To jump ahead for a minute, it seems to me that there is a far stronger argument to think that the original structure of SN was 47, 49, 51, 48, 50, 46, 45.

Yin Shun bases his entire structure on one attestation of 3 angas at MN122 / MA191 despite, at least in the Pali, 25 of the 26 occurrences of this string are of the 9 anga structure.

However there is a structure, mentioned multiple times in the EBT, across 3 collections and in both languages, i.e;

cattāro satipaṭṭhānā cattāro sammappadhānā cattāro iddhipādā pañcindriyāni pañca balāni satta bojjhaṅgā ariyo aṭṭhaṅgiko maggo

四念處、四正勤、四如意足、五根、五力、七覺支、八支聖道者

the four kinds of mindfulness meditation, the four right efforts, the four bases of psychic power, the five faculties, the five powers, the seven awakening factors, and the noble eightfold path.

it occurs at:

DN16 paralleled at DA2 (adding the 4 jhanas i.e 四念處、四意斷、 四神足、四禪、五根、五力、七覺意、賢聖八道。)

MN104 paralleled at MA196

AN8.19 paralleld at EA42.4 and at MA35 (so if Yin Shun is right about EA we can add Mahasamghika to the Sarvastivada, Dharmagupta and Therevada attestations of the list)

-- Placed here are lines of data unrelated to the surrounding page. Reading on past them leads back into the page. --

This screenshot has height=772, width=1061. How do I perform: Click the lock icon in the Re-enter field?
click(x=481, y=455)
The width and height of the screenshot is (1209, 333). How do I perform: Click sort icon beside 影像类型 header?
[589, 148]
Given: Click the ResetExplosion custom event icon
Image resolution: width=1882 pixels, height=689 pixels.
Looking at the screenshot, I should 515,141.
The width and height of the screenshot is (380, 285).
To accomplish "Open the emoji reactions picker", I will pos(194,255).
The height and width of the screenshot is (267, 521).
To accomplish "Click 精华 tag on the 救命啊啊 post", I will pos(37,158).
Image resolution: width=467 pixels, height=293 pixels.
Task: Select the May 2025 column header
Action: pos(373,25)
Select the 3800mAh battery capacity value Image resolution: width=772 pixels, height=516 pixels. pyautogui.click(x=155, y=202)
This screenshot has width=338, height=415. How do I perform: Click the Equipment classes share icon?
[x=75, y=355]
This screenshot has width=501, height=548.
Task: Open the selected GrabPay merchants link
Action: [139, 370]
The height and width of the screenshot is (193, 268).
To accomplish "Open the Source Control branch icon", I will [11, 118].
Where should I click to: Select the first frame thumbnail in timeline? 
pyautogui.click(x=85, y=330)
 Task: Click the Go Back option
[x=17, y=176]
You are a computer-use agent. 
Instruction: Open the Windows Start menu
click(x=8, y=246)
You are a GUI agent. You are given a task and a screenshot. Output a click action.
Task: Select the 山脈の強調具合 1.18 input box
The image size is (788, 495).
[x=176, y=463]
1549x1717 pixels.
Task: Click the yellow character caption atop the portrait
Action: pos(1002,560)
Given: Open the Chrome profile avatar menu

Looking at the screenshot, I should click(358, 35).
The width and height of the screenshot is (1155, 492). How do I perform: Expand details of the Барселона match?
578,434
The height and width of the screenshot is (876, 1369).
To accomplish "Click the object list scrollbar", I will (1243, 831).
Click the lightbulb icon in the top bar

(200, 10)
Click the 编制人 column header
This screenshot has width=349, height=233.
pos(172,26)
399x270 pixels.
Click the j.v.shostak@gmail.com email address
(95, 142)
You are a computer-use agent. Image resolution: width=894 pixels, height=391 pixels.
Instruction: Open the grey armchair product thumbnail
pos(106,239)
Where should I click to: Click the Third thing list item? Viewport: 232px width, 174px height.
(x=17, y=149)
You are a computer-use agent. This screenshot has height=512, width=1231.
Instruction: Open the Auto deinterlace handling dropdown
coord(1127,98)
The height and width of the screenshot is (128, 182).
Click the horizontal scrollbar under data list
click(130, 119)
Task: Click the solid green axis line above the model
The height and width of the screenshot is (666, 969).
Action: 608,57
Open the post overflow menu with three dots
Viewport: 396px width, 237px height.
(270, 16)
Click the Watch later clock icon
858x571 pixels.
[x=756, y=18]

So it is attested in 3 of the 4 agamas in both Pali and Chinese, and by at least 4 different schools of the early 18, just in their agamas alone.)

This is 3 times the evidence than exists for 3 angas at MN122 / MA191

giving us the original S collection and order of:

SN47 on cattāro satipaṭṭhānā
SN49 on cattāro sammappadhānā
SN51 on cattāro iddhipādā
SN48 on pañcindriyāni
SN50 on pañca balāni
SN46 on satta bojjhaṅgā
SN45 on ariyo aṭṭhaṅgiko maggo

This of course dovetails neatly with the idea that the aggregates are a later addition to the EBT, given their just about complete absence from any agama outside S that has them in parallel between languages, as demonstrated at;

https://discourse.suttacentral.net/t/are-khandhas-early-or-late-ebt/

Given the simlar arguments that can be demonstrated for the other “outer” chapters of the prose S, i.e Nidanas and Salayatanas, see here;

https://discourse.suttacentral.net/t/is-the-list-of-the-twelve-nidanas-late

and here;

https://discourse.suttacentral.net/t/are-the-sense-bases-a-late-doctrine/

It seems to me to make much more sense to assume that the original sequenceof SN is that given at DN16, MN104 and AN8.19. at least here we have a list that actually occurs across multiple nikayas, for which thier is not a much more common, muvh longer list (i.e the 9 anga) and which actually does match a substantial part of the SN collection as it is currently grouped, occurring entirely inside the mahavaggasamyutta in a contiguous sequence with only the ordering chaninging, and having the additional benefit of not requiring any appeal to centuries later commentarial materials of either the sarvastivada or the therevada.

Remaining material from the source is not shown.